If you’re going to keep the fairy tale intact while updating the politics within, Cinderella’s the way to go. Or you could swing for the exact opposite direction and smash the inner fable with a sledgehammer to make something overtly political. I’m looking at you, Maleficent. Last year, Angelina Jolie came out and said it, that Maleficent waking up to find her wings hacked off is indeed “a metaphor for rape.” Although she didn’t need to, really, because it’s as “ripped from the headlines!” unsubtle as an episode of Law & Order: SVU.

Maleficent could not be more different from Cinderella. The latter used the female empowerment of today to preserve the old-fashioned romanticism of yesterday. Maleficent sees that old-timey stuff as toxic and wants every trace of it yanked from Sleeping Beauty. With its rape metaphor it turns Maleficent into the film’s hero (she’s not evil, you see, just lashing out after suffering a major trauma). Which is why the prince is kinda bumbling and ultimately useless to the plot, Maleficent’s comment on the outdatedness of the “prince rescues princess” trope.

Maleficent scores big marks in political relevance, but it dips low in Disney Magic. Is it a fairy tale at all? “Dark and Gritty Origin Story” would probably be a better descriptor. Which is what happens when you transform a character who’s the personification of all evil (“Don’t invite me to your baby shower, huh? I guess I’ll murder your baby!” *chuckles heartily*) into a sympathetic hero, and use rape imagery to fill the now-vacant darkness quota.

Then there’s Alice in Wonderland, which is kind of an odd duck. Alice was chopped and screwed as thoroughly as Maleficent, but the changes seem less politically motivated and more about Tim Burton cranking his Hot Topic-ometer so high the dial snapped off (if only because the punishing levels of Burton goth pop are all anyone seems to remember about Alice in Wonderland, five years later). But Burton’s Alice was also a fairly modern empowerment story. Literary Alice is roughly seven; Burton Alice is 19 and faced with the prospect of a suffocating marriage, which explains why she’d run off with white rabbits and Johnny Depp. And why Alice becomes a badass, sword-toting, Jabberwocky-beheading knight in shining armor. Major changes locked Alice into a present-day POV, but when Burton and Disney made them, what were they really thinking? “Finally, a feminist Alice for today’s audiences?” Or, “fantasy violence is so in right now, could we give Alice a broadsword?”
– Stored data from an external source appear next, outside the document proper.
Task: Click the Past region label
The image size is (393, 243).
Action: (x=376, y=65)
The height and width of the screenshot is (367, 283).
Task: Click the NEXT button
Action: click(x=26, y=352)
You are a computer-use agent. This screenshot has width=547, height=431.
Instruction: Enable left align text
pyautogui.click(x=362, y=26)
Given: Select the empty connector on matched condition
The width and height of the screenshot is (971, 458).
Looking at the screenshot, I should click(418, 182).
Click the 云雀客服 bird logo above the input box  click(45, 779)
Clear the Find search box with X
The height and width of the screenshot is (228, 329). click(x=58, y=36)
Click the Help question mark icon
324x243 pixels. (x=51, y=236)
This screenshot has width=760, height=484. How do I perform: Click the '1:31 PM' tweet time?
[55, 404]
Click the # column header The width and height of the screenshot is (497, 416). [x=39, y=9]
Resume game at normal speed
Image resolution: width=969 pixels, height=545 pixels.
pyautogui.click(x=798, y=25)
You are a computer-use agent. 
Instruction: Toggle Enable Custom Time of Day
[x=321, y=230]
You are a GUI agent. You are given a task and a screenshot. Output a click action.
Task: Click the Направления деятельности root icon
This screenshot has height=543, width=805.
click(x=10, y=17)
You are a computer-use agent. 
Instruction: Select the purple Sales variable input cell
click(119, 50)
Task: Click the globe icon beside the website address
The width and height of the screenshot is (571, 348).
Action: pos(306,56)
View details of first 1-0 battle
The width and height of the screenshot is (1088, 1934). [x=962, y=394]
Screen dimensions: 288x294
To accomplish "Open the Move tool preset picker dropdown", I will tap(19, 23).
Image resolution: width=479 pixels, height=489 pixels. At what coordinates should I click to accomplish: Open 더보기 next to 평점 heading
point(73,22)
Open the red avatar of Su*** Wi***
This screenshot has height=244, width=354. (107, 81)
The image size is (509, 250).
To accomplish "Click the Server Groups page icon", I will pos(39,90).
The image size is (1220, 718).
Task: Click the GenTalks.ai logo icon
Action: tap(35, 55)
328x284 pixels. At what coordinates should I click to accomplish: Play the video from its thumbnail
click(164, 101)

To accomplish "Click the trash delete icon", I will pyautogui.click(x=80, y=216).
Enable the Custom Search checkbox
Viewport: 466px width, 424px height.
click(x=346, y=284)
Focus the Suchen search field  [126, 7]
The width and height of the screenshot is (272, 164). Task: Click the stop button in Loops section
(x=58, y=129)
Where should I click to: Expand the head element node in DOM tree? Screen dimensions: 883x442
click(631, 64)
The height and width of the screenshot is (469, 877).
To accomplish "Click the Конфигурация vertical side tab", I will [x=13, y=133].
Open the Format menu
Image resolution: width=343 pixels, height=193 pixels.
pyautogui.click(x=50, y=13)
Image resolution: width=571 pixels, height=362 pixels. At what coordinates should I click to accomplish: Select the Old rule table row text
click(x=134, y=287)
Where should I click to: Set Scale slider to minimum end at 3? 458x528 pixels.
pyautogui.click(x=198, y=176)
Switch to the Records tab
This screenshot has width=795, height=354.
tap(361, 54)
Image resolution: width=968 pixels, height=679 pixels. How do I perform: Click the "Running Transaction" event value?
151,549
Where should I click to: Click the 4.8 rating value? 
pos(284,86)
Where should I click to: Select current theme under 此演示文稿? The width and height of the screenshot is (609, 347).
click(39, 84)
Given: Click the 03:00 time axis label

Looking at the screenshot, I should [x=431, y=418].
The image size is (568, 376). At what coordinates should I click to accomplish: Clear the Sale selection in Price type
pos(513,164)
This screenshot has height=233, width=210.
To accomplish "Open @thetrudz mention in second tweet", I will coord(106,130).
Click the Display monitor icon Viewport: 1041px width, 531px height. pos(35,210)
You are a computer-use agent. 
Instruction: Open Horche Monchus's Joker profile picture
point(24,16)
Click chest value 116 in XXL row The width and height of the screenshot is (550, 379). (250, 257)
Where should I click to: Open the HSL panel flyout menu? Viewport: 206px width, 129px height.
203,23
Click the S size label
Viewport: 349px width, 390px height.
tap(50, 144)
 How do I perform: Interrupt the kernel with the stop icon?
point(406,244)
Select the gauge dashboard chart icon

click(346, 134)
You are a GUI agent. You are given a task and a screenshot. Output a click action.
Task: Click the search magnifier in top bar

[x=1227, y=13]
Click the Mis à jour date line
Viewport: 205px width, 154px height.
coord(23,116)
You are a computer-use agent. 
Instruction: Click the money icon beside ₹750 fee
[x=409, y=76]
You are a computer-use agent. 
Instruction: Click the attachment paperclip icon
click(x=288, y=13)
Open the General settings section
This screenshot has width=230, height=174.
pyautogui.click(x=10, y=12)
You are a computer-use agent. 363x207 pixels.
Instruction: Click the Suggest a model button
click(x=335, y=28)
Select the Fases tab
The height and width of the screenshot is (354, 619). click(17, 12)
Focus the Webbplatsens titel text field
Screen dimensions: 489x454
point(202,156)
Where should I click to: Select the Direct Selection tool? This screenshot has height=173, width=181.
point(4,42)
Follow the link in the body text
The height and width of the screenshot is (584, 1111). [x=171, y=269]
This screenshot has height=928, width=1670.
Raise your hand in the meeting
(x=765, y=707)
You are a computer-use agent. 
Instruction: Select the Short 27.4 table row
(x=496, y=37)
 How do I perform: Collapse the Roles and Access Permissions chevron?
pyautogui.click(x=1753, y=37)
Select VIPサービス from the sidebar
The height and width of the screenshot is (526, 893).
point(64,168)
Alice in Wonderland was never really a film to suffer under out-of-date female protagonists in the first place. Alice calls the Red Queen a “fat, pompous, bad-tempered old tyrant,” after all. Hardly becoming of your typical damsel in distress.

If Tomatometer scores were accepted as objective fact, we could definitively say that yes, Disney movies are better when you chase the old-timey fable aesthetic. Which happens to be my preference. I like my Disney fairy tales loaded with the same happy nostalgia you get when stepping into Disneyland; last weekend I left Cinderella an extremely happy customer. But Disney doesn’t seem wedded to one particular style. Cinderella’s success will probably spurn on more traditional adaptations (Beauty and the Beast seems like the likeliest candidate). Tim Burton’s name attached to Dumbo guarantees that one will be the opposite. The future’s full of heated hot-button issues – circus elephants, jive talking crows, Belle’s Stockholm syndrome, King Louie – issues Disney will preserve like a timeless antique, or maybe obliterate with C4. Depends on the approach.